WHAT YOU ARE ASKED TO DO
Pull each line containing "column" out of the data and copy it.

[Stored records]
※ ※ ※

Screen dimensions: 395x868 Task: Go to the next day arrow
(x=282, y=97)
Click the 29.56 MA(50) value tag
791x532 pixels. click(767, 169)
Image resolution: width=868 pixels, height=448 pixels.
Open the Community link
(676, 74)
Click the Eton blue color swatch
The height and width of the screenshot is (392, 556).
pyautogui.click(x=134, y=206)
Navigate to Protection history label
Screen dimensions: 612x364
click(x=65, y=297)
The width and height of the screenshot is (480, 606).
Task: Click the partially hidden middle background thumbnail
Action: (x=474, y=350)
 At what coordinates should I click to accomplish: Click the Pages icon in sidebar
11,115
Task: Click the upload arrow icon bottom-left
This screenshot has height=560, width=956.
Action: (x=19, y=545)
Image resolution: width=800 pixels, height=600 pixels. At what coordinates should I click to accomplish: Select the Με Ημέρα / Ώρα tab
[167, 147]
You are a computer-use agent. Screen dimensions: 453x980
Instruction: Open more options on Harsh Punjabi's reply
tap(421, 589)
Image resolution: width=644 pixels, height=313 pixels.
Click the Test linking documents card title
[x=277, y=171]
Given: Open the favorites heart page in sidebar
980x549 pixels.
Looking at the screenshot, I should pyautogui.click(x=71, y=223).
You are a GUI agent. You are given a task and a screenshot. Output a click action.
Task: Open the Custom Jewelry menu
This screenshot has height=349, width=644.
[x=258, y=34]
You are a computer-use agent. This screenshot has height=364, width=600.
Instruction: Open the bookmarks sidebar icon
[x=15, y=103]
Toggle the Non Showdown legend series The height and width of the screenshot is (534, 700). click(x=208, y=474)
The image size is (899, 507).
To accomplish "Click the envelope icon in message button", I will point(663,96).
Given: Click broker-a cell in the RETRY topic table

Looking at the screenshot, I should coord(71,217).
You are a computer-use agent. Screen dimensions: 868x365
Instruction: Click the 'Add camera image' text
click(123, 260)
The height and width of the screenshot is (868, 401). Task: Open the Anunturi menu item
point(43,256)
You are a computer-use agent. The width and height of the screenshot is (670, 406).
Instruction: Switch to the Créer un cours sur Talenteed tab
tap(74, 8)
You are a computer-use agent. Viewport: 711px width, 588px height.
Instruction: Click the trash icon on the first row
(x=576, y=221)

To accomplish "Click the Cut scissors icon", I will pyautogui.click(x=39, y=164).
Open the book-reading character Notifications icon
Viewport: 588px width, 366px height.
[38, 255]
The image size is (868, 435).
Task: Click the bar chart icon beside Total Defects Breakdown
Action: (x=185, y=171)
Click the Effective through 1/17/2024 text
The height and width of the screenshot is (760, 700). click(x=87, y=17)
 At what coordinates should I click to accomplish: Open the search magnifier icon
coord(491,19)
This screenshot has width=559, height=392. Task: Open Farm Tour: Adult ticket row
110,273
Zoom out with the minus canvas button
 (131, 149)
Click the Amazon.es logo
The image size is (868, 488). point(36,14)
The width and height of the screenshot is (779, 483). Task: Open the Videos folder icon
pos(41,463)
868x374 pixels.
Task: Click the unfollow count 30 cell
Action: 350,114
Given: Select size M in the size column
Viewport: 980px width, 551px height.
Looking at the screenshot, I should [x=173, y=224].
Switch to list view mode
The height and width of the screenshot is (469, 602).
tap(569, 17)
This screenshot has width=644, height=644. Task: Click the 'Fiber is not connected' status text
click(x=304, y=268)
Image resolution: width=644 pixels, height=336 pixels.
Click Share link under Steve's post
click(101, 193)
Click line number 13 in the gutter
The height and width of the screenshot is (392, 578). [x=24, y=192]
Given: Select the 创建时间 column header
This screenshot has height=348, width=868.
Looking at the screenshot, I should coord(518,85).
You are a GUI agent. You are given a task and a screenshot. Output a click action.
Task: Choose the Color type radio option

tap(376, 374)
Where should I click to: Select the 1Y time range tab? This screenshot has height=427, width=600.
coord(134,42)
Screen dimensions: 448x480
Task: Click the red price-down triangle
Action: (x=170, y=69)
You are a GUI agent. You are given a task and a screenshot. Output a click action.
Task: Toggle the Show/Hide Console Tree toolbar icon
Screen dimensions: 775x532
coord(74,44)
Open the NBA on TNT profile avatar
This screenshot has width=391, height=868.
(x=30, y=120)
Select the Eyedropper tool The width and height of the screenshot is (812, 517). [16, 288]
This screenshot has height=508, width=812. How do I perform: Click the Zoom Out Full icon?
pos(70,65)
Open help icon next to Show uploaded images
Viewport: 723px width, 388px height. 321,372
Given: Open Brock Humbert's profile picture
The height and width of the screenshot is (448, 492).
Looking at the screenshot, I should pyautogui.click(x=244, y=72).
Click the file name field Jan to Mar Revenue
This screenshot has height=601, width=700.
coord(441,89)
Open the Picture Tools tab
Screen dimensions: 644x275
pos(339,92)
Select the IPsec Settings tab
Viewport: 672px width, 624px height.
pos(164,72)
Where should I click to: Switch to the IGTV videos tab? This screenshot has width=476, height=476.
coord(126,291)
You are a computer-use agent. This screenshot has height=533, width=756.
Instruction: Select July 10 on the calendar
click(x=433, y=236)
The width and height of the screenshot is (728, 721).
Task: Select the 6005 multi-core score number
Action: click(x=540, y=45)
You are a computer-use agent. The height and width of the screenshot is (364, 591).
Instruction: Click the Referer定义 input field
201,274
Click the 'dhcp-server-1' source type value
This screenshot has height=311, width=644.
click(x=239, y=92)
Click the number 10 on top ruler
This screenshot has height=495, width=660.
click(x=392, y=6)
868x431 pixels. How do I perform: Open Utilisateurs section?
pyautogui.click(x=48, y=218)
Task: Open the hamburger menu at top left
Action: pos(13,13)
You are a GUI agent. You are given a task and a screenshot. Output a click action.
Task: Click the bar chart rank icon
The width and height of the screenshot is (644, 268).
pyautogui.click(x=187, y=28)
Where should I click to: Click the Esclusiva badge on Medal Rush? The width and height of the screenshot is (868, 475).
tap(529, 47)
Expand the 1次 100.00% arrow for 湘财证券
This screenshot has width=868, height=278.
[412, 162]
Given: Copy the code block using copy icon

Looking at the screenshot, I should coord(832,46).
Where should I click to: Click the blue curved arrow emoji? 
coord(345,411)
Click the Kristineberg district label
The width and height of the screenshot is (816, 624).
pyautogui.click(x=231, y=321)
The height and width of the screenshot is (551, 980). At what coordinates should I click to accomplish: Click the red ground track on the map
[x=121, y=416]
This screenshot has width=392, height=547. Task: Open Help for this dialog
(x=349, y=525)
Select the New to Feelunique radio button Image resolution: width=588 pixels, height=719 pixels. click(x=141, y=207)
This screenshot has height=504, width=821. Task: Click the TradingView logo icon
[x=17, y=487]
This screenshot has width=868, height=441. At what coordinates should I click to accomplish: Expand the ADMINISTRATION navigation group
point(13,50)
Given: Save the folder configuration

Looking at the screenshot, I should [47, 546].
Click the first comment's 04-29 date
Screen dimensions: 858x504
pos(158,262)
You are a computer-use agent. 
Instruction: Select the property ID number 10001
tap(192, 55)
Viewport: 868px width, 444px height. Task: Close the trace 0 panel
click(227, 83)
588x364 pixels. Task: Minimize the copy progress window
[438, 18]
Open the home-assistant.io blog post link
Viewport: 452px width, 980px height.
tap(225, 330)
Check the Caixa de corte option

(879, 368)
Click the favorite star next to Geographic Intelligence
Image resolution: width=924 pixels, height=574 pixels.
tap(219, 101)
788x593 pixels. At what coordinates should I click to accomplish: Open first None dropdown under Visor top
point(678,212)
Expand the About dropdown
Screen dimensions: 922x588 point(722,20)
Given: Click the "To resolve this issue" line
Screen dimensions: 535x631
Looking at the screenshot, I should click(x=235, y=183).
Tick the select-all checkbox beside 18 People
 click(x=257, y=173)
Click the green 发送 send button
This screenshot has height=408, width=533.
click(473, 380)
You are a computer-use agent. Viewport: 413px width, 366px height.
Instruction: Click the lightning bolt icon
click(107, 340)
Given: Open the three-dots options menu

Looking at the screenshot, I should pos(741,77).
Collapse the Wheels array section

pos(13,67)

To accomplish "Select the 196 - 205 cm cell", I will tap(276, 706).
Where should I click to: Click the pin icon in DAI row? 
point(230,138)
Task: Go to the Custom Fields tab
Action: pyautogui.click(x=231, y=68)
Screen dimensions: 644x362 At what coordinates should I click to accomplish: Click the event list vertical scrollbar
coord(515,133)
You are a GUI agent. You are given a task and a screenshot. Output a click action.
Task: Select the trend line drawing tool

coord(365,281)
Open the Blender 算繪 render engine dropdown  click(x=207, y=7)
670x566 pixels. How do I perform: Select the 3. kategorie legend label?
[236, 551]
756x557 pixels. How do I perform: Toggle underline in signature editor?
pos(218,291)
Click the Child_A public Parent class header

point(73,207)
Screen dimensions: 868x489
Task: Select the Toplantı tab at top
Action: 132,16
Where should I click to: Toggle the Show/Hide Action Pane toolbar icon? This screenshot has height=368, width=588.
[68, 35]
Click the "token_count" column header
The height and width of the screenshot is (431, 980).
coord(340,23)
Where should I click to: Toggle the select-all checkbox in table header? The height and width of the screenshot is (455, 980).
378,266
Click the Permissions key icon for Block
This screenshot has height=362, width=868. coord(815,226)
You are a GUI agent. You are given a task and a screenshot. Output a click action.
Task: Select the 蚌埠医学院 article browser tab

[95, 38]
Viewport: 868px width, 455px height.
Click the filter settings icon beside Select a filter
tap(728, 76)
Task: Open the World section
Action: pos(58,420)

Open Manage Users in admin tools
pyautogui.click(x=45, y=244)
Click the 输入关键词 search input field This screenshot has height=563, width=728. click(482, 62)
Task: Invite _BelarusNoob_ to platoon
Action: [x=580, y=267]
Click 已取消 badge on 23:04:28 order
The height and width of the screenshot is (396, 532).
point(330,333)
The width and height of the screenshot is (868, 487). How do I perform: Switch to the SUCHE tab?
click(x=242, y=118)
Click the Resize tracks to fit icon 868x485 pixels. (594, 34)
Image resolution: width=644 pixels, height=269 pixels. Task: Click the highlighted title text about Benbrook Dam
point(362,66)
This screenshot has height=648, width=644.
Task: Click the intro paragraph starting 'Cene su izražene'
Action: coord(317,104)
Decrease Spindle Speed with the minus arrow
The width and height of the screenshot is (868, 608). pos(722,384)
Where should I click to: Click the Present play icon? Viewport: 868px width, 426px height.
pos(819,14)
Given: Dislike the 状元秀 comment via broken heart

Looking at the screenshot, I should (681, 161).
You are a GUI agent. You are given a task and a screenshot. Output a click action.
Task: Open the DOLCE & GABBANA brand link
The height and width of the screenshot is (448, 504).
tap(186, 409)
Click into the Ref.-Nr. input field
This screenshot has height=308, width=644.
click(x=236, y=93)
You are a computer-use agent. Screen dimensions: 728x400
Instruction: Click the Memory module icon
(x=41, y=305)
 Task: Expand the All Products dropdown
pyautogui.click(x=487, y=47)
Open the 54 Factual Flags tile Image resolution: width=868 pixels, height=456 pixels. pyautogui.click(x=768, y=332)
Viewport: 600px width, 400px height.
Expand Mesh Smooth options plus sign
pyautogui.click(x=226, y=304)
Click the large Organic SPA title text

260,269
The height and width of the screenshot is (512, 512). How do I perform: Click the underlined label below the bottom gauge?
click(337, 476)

※ ※ ※

OUTPUT OF THE EXERCISE
Given: Select size M in the size column
Given: Select the 创建时间 column header
Click the "token_count" column header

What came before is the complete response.